QA is quite different in the Agile environment than it's in the traditional one. With that in mind, let's have a look at QA in Agile project management and exactly how tricky it can actually be.
How QA differs in both methods?
Traditionally, QA role in software development has little to do with involvement in the project itself. Testing teams are separated from the development teams and they perform their tasks at the very end of the project.
In other words, once all the coding has been completed by the development team, the testers get the code and the requirements documentation so that they can build and execute test cases that will ensure that the code itself is performing as stated in the requirements document. If any serious bugs are found during the testing, the code is sent back to the development team and the process starts all over again.
On the other hand, within the Agile environment, QA teams get an entirely new set of responsibilities and roles. As an example, Agile QA teams are self-organizing and cross-functional, which means they work closely together with the development teams. QA teams work together with everyone else on every aspect of the project development cycle ranging from conversing with the clients and analyzing their stories to ensuring that the best possible product is delivered to the client at the end.
What are the roles of QA in Agile?
As mentioned before, QA has a wide variety of new roles and responsibilities in the Agile software development and project management. These roles are not assigned to QA members by anyone. Instead, everyone does a bit of everything, in order to contribute to the greater good, i.e., the successful completion of a project in every sense.
Simply put, if you're wondering where do QA members fit in, the answer is in the entire process. In other words, QA members are not just responsible for writing test cases and testing the code. In fact, the scope of their role goes far beyond that.
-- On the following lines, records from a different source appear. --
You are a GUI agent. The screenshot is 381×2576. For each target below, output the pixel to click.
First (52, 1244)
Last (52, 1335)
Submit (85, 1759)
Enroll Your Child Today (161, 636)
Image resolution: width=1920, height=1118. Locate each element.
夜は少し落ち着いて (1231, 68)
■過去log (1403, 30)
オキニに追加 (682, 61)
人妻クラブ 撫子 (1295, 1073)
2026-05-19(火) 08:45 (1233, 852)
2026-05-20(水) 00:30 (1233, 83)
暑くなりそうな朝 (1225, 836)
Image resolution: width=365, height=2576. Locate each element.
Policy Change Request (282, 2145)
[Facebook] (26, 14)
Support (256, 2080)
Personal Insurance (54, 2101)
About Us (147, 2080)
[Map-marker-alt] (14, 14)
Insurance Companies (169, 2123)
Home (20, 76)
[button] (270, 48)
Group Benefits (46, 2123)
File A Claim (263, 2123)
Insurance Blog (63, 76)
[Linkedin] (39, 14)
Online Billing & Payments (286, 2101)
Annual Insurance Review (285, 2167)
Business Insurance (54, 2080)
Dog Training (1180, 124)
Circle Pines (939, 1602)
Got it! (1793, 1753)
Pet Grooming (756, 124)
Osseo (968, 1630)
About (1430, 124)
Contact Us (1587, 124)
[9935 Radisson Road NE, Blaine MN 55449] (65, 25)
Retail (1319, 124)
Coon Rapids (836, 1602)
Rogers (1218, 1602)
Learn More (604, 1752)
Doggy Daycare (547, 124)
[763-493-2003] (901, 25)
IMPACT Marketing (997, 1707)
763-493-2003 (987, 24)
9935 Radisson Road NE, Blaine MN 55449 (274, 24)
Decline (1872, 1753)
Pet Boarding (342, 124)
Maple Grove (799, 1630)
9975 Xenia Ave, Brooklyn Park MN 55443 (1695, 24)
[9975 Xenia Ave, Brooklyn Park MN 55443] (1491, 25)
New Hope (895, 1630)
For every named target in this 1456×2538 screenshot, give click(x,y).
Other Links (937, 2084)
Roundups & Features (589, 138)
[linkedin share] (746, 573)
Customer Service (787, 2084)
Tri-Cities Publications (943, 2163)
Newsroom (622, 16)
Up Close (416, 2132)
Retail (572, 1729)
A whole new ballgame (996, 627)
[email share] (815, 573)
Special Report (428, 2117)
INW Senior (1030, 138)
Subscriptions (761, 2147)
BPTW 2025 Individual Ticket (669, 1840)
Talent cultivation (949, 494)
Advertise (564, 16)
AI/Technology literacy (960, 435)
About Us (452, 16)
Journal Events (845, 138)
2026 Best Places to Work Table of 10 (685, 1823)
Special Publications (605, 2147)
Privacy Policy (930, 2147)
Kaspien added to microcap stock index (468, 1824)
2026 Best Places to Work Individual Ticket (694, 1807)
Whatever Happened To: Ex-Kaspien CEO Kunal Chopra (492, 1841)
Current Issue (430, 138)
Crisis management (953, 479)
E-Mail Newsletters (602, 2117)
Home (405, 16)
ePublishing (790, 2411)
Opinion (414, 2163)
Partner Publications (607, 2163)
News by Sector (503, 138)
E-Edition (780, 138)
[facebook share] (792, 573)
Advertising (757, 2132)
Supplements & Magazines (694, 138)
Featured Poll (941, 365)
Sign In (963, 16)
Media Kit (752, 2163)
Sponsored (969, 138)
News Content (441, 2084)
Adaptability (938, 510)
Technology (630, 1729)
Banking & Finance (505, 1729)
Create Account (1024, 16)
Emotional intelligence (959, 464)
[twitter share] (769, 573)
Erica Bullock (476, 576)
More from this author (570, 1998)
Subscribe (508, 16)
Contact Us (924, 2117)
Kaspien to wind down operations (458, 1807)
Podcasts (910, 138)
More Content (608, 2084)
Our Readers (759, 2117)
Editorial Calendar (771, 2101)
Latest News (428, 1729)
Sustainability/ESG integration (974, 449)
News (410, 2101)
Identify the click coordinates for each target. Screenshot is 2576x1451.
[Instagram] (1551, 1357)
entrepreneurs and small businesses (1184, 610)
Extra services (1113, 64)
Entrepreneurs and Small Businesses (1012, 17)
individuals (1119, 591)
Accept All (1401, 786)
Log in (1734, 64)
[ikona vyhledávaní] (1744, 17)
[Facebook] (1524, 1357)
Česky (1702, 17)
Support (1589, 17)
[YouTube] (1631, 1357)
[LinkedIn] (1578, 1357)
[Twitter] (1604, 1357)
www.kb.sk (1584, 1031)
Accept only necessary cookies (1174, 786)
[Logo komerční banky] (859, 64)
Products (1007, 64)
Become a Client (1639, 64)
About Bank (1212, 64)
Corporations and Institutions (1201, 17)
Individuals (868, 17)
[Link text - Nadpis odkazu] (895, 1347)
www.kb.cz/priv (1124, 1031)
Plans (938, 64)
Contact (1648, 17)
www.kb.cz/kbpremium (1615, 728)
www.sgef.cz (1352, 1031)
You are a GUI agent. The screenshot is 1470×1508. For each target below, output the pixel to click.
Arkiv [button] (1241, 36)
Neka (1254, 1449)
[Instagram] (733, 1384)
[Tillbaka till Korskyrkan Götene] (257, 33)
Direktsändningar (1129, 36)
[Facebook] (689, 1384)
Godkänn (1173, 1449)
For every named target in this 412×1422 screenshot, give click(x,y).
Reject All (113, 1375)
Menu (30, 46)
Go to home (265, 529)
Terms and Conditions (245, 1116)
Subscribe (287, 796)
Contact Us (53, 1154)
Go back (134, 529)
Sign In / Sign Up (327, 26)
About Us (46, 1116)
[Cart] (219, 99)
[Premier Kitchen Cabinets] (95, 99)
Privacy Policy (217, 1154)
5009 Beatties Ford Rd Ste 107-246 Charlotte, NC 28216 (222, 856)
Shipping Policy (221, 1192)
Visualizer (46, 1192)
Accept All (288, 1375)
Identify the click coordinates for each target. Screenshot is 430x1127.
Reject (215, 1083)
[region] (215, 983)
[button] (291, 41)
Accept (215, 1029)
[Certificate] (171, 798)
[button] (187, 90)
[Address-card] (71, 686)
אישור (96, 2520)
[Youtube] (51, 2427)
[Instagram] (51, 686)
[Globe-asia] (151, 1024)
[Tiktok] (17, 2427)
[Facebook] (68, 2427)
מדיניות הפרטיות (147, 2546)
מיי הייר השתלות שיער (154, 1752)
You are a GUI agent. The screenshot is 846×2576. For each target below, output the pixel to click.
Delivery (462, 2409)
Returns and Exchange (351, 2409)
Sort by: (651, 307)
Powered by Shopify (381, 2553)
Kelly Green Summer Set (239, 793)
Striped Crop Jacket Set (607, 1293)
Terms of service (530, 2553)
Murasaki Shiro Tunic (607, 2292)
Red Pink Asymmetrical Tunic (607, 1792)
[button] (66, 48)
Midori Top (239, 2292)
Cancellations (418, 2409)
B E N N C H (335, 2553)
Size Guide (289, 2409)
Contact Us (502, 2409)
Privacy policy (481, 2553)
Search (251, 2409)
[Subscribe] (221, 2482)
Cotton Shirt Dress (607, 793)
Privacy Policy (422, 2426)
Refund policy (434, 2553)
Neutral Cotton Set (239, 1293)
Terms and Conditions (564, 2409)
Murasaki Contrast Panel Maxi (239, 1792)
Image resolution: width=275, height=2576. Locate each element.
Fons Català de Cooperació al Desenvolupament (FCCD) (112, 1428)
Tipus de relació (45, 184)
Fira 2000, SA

Therefore, here are a few examples of QA roles and responsibilities in the Agile project management.
- Analyzing inputs from clients, stakeholders, end-users and everyone else involved in the project.
- Revising user stories, such as requirement generation, out of scope stories, missing stories, etc.
- Consulting on functionality aspects with the developers.
- Viewing the product from both user and client point of view.
- Building automated test cases, regression testing and acceptance criteria.
- Consulting on sprint development, duration, requirement development, especially in Scrum.
- Ensuring that functionality features do not impact other features in a negative way.
- Minimize and mitigate risks.
In retrospect, QA members are more focused on ensuring that bugs don't even get to the development process, to begin with. In order to ensure the best quality product is developed, QA members must be involved in each and every aspect of the project.
Where's the tricky part?
The tricky part is where QA members divert from their traditional roles towards Agile practices. As mentioned before, QA had a specifically designed role in the waterfall method whereas, in the Agile environment, their roles and responsibilities exponentially increase, oftentimes tenfold.
It can be tricky for QA members that have worked in the traditional environment for a prolonged time to adjust to their new environment. In most cases, this adjustment period involves learning new skills and changing the very mindset of a person.
This process is challenging to say the least. The adaptation would involve new communication skills, involvement in-so-far unknown process and practices, developing collaborative thinking and many more. Traditionally isolated QA teams have a lot on their plate when changing to Agile methodology. In other words, Agile environment expects from QA members to know ins and outs of an entire project quite well, which can be daunting most of the times.
How to make it seamless?
The main reason QA members in Agile project management have so many roles and responsibilities is that the entire purpose of the Agile methodology is to deliver the best product possible to the client or user. Therefore, QA members that are initially responsible for ensuring that the product itself matches the quality that needs to be delivered, must understand the product, its requirements and its architecture quite well. That's why QA members are involved in each aspect of the project and they work closely together with everyone to make proper recommendations and test features accordingly.
However, you simply cannot drop a load of responsibilities onto a person and expect them to perform exceptionally. As a matter of fact, you need to implement a training process that will enable either new QA members or those that have worked in a traditional environment for too long to learn new skills and adopt the Agile mindset. That's the only way to make the entire process less tricky and more seamless.
Still, that begs the question of why must QA do all of that in the first place? The Agile environment doesn't assign roles. Teams have the liberty to govern themselves and organize themselves to get the job done. On the other hand, project managers still have to oversee the project and the teams to give them the best possible conditions to work with while also focusing on other tasks, such as budgeting, attending meetings, prioritizing backlogs and so on. While developers could test their own code, they oftentimes choose a "happy path" and focus on writing the code exceptionally. That leaves QA members to pick up the pace and ensure that the product is being developed with the client or user's best interest in mind.
Although the roles of QA in Agile project management may seem demanding and tricky to put it mildly, they are, however, vital to the success of the project. Without QA members, the Agile software development would resemble anything it does today.